> Task prompt: Run through the records and, wherever a line holds the word "computer", return that line.

> Exercise input:
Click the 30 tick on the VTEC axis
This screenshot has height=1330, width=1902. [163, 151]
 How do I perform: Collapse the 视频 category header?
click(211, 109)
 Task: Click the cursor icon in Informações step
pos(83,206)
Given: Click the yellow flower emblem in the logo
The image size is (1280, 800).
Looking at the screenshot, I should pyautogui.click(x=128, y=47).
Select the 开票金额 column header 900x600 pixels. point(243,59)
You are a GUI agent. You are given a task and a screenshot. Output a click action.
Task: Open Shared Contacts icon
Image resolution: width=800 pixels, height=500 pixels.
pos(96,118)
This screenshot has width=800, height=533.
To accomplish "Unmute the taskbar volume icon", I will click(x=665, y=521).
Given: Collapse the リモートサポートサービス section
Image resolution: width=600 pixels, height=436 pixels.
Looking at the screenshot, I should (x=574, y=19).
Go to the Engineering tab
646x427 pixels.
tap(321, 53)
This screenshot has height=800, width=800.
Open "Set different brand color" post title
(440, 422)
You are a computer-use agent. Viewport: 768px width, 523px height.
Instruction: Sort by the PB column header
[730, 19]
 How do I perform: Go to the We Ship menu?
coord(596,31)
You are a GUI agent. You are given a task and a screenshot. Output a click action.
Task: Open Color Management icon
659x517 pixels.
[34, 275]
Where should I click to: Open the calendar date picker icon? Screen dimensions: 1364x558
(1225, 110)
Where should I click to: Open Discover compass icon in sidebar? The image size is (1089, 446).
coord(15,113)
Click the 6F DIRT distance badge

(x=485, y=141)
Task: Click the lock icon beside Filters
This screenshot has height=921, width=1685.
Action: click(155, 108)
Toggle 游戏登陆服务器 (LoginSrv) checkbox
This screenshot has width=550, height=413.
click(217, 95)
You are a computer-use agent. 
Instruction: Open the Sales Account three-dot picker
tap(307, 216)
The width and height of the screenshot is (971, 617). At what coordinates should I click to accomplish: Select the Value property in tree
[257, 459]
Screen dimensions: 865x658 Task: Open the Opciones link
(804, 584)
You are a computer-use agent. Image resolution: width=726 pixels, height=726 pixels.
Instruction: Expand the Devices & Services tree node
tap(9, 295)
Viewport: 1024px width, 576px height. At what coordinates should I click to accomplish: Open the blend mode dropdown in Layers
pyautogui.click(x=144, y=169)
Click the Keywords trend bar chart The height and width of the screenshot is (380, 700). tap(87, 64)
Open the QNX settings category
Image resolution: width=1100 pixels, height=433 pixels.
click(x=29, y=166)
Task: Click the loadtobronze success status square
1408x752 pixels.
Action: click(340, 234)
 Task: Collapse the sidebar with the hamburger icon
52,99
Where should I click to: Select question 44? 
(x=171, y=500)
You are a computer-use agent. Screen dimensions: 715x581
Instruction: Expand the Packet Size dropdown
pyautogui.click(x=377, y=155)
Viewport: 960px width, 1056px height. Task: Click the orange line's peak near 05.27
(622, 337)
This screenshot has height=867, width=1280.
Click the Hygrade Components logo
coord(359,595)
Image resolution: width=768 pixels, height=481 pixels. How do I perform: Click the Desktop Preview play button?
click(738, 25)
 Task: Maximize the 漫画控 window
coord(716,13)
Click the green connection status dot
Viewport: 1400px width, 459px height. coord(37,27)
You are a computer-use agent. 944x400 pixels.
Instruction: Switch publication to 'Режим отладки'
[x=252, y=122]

> Answer to the exercise:
You are a computer-use agent. Viewport: 768px width, 523px height.
You are a computer-use agent. 
You are a computer-use agent. Image resolution: width=726 pixels, height=726 pixels.
You are a computer-use agent. Screen dimensions: 715x581
You are a computer-use agent. 944x400 pixels.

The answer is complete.